En archéologie, la stratigraphie est l’étude de l’organisation des couches de terrain (strates) afin de reconstituer la chronologie d’un site. Elle repose sur l’idée fondamentale que les couches archéologiques se sont déposées progressivement : en principe, une couche située sous une autre est plus ancienne que celle qui la recouvre.

Cette méthode s’appuie sur plusieurs principes :

• Le principe de superposition : dans une séquence intacte, les niveaux inférieurs sont antérieurs aux niveaux supérieurs. Une fosse creusée dans une couche plus ancienne constitue toutefois une perturbation : son remplissage sera plus récent que le terrain qu’elle traverse.

• Le principe de succession : les objets, structures et dépôts contenus dans les différentes couches permettent de comparer des ensembles entre eux et d’établir des séquences chronologiques relatives.

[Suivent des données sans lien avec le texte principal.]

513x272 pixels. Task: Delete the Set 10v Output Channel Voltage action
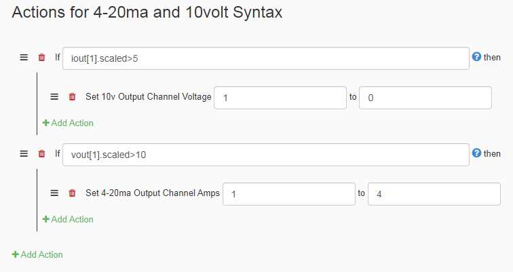pos(72,97)
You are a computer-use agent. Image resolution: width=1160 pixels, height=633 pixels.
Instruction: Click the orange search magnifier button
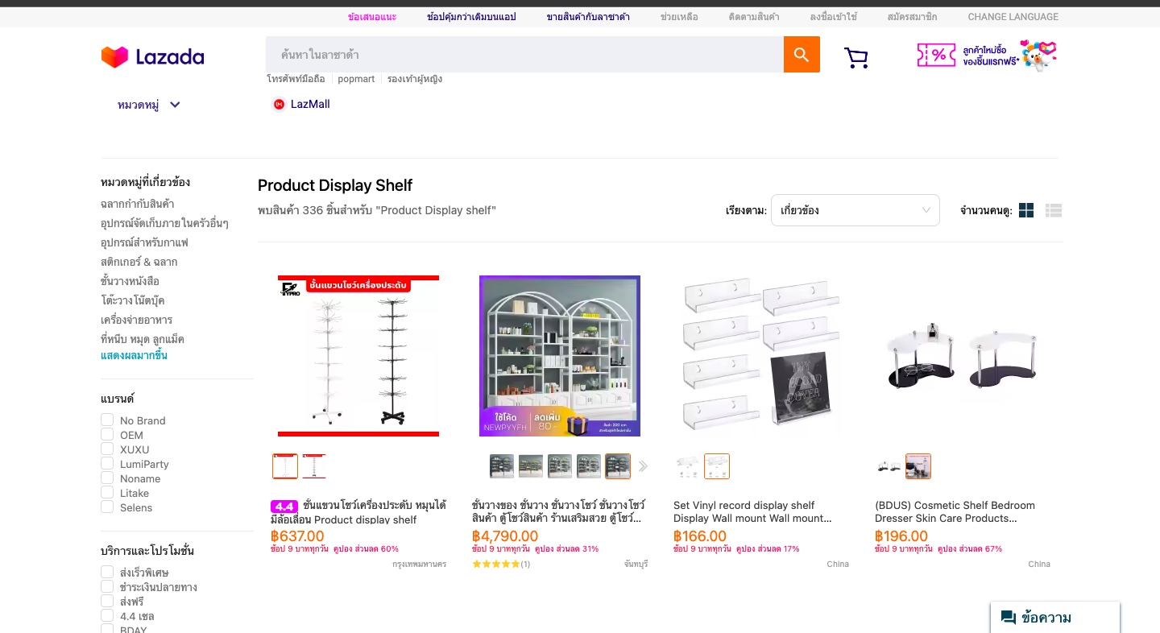[802, 55]
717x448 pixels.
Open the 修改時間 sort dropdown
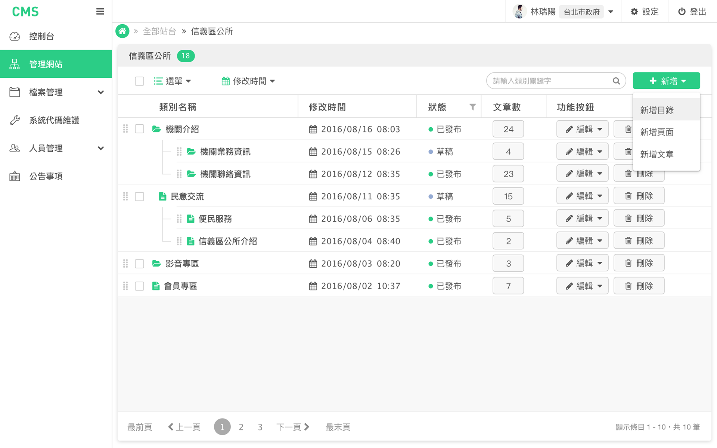click(248, 81)
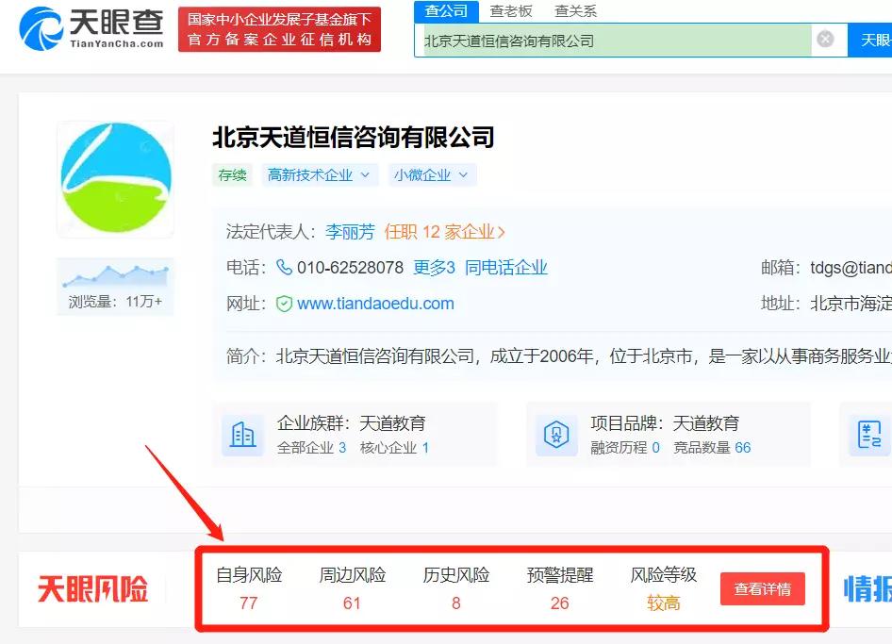Click the ¥ invoice document icon at right edge
Screen dimensions: 892x644
pyautogui.click(x=872, y=433)
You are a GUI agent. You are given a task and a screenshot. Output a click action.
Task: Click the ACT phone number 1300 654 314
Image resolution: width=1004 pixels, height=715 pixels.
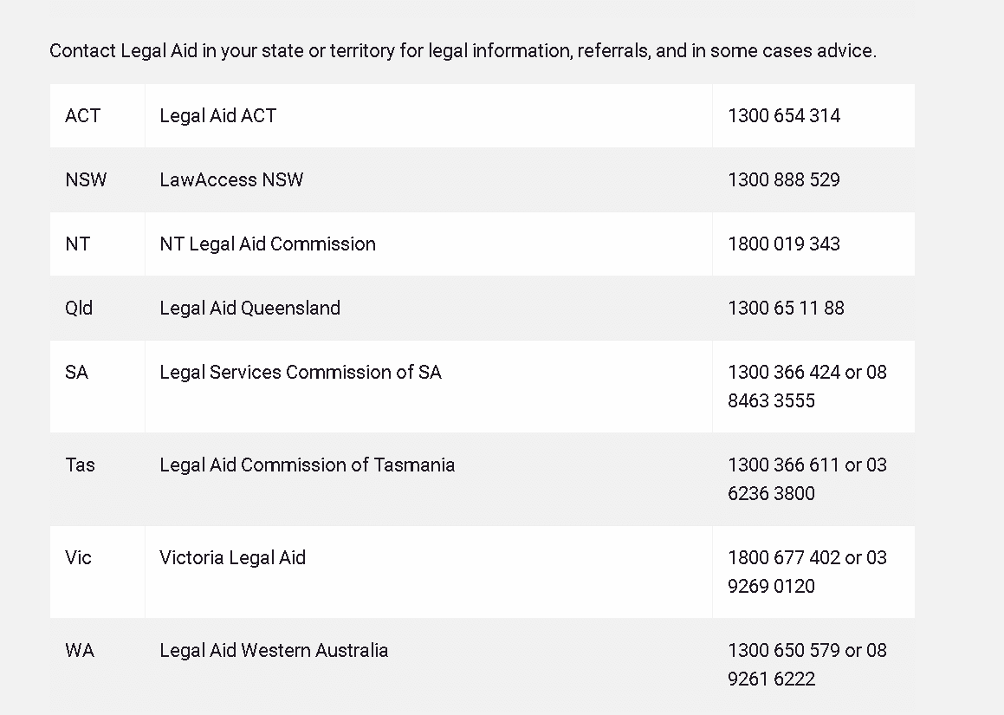click(x=784, y=116)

• Le principe de continuité et de rupture : une couche correspond généralement à un événement ou une phase d’occupation (construction, abandon, incendie, dépôt, remblai, destruction). Les changements de nature des sols indiquent souvent des transformations dans l’utilisation du lieu.

En pratique, l’archéologue observe et enregistre les unités stratigraphiques (US) : un sol d’habitat, un mur, un fossé, une fosse, une couche d’incendie ou un remblai sont considérés comme autant d’unités distinctes. Leur position relative est ensuite organisée dans une matrice stratigraphique (souvent appelée matrice de Harris), qui représente les relations d’antériorité ou de postériorité entre ces éléments.

La stratigraphie ne donne pas directement une date absolue. Elle fournit d’abord une chronologie relative : elle permet de dire qu’un événement est antérieur ou postérieur à un autre. Les datations absolues (radiocarbone, dendrochronologie, thermoluminescence, monnaies, céramiques datées, etc.) viennent ensuite compléter cette lecture.

La chronologie relative permet de situer un événement, une structure ou un objet par rapport à un autre, sans fournir nécessairement une date précise. Deux notions latines sont particulièrement utilisées en archéologie : terminus post quem et terminus ante quem.

C’est donc une méthode centrale de l’archéologie : elle transforme un empilement de terres, de murs et de dépôts en une **histoire des occupations humaines successives.

Un exemple simple : dans un habitat antique, on peut observer une succession telle que : sol naturel → première occupation → construction d’un bâtiment → incendie → abandon → couche de ruines → nouvelle construction. La stratigraphie permet alors de reconstituer l’histoire du site, même lorsque les sources écrites sont absentes.